Data excerpts

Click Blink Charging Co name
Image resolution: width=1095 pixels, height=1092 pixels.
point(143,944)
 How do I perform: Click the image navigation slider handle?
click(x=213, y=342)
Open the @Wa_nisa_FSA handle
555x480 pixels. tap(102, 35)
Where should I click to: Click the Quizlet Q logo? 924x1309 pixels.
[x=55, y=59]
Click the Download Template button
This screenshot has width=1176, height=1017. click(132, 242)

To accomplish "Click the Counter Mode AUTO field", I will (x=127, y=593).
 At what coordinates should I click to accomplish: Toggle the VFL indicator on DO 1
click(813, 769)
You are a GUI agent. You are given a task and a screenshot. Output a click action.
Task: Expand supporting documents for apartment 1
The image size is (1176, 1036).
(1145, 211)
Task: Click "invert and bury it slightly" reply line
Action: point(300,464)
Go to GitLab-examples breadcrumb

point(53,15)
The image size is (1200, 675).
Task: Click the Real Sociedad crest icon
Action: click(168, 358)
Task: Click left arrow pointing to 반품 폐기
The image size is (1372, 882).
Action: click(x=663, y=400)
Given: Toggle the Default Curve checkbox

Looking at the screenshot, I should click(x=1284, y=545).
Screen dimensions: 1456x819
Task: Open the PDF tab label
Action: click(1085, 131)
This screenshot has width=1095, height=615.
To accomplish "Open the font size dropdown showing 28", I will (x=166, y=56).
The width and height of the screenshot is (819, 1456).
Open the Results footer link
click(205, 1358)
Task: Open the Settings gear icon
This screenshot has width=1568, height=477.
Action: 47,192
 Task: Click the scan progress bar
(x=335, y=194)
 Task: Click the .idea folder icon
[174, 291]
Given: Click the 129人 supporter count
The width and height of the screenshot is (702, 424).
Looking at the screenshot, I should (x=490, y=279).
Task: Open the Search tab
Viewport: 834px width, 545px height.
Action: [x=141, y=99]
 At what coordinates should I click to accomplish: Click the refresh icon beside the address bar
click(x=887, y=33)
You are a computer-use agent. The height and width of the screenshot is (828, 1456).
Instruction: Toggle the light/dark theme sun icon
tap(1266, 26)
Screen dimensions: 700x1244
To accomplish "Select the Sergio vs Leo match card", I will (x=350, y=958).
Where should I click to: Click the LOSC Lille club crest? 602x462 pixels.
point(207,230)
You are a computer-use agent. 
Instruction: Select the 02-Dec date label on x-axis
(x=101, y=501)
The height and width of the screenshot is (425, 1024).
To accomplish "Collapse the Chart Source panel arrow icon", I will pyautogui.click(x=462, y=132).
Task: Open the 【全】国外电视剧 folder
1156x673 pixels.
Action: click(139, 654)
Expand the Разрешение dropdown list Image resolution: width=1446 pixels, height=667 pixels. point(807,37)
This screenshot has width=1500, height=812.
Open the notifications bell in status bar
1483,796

**Assigned task**
Nothing should appear in the answer except the lines above from the line with "Task: Click the .idea folder icon" through the line with "You are a computer-use agent. The", both included, written out exactly.

**Task result**
 Task: Click the .idea folder icon
[174, 291]
Given: Click the 129人 supporter count
The width and height of the screenshot is (702, 424).
Looking at the screenshot, I should (x=490, y=279).
Task: Open the Search tab
Viewport: 834px width, 545px height.
Action: [x=141, y=99]
 At what coordinates should I click to accomplish: Click the refresh icon beside the address bar
click(x=887, y=33)
You are a computer-use agent. The height and width of the screenshot is (828, 1456).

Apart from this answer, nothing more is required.